Muita força para seguir em frente
“Infelizmente lá se foram dez anos e ainda a situação judicial não foi finalizada. Isso certamente mantém o sofrimento das vítimas e dos familiares. Estou confiante que em breve teremos um julgamento final e que a justiça puna os responsáveis pela triste tragédia. O dia 27 é um momento de muita reflexão, emoção, tristeza e recordações. Passa uma novela dos fatos e da complexidade da tragédia. Mas também traz lembranças positivas de muitas vidas sendo salvas…A série da Netflix certamente será impactante. Pelo que sei é um relato mais detalhado do ocorrido e dos seus bastidores. Os personagens são baseados no livro da Daniela Arbex. Esse escrito de uma forma ética e respeitosa. A minha história é contada no primeiro capítulo, chamado “É guerra” e será interpretada pelo ator Pablo Sanabio. Ele representará o trabalho de um exército de profissionais da área da saúde e de voluntários que lutaram para salvar vidas. Fiquei muito honrado em poder ser o representante deles no livro. Sobre a anulação do júri é um completo absurdo. Foi algo decepcionante e inacreditável. Dez anos se foram e a morosidade da justiça brasileira persiste. Espero que tudo se resolva muito em breve para que os familiares e as vítimas possam ter finalmente sua paz”, frisa doutor Carlos Fernando Drummond Dornelles, médico que coordenou o gerenciamento de crise na tragédia da Boate Kiss. Atualmente faz a rotina da sala vermelha da emergência do Hospital Santa Cruz em Santa Cruz do Sul, desde março de 2016.

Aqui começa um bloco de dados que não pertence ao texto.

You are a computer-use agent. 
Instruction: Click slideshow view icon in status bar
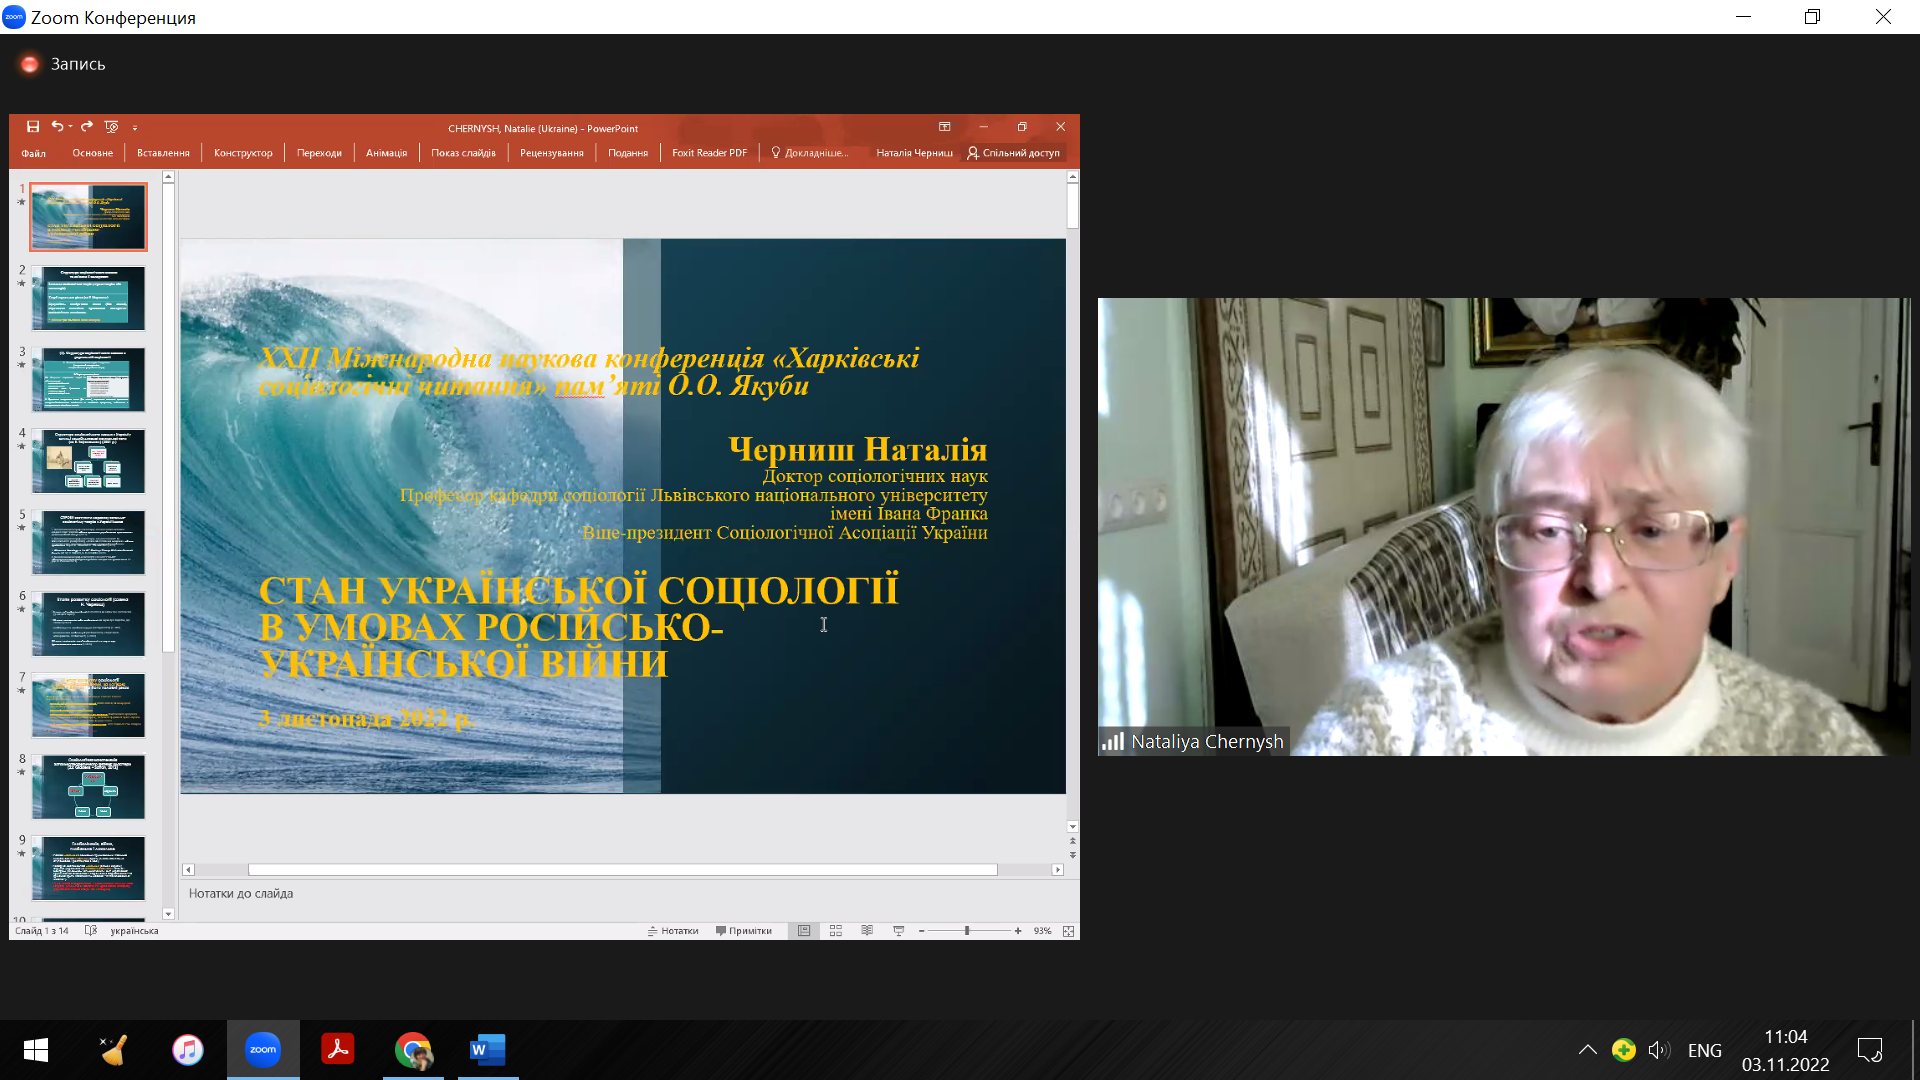[x=898, y=931]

“Deveríamos estar comemorando a justiça sendo feita, o tribunal do júri deu a sentença e esta foi contundente em relação aos reús, o problema foi que a justiça entendeu de anular o júri. O processo continua em julgamento e esperamos que se reverta e que se mantenha a decisão que condenou os réus e que seja o mais breve possível. Não foram somente os quatro réus, outras pessoas não tiveram o devido julgamento e lamentamos por isso. Chegar aos dez anos, sem a justiça sendo feita, é de fato muito triste para os familiares da tragédia da Kiss. A série da Netflix, inspirada na obra de Daniela Arbex, é mais uma que vem trazer para toda a sociedade o que aconteceu na noite de 27 de janeiro de 2013 e que iremos perceber que os jovens estavam em uma verdadeira ratoeira, em local impróprio para a realização de eventos deste porte. É importante que a sociedade toda tome conhecimento e que a luta que mantivemos não seja perdida e que tais eventos não se repitam mais, com tanta irresponsabilidade. A luta é por nossos filhos e por uma sociedade melhor! O respeito à vida! É muito triste não termos tido a convivência do Matheus nestes últimos dez anos, um menino fantástico e maravilhoso que estudava muito e já estaria com seu doutorado pronto e poderia contribuir muito com a sociedade, assim como os demais colegas que perderam a vida. Triste também para os que sobreviveram que ficaram com sequelas desta tragédia que o Rio Grande do Sul e o País viveram e que nunca mais se repita!”, professor Nestor Raschen, pai do jovem Matheus Rafael Raschen, uma das vítimas da Kiss.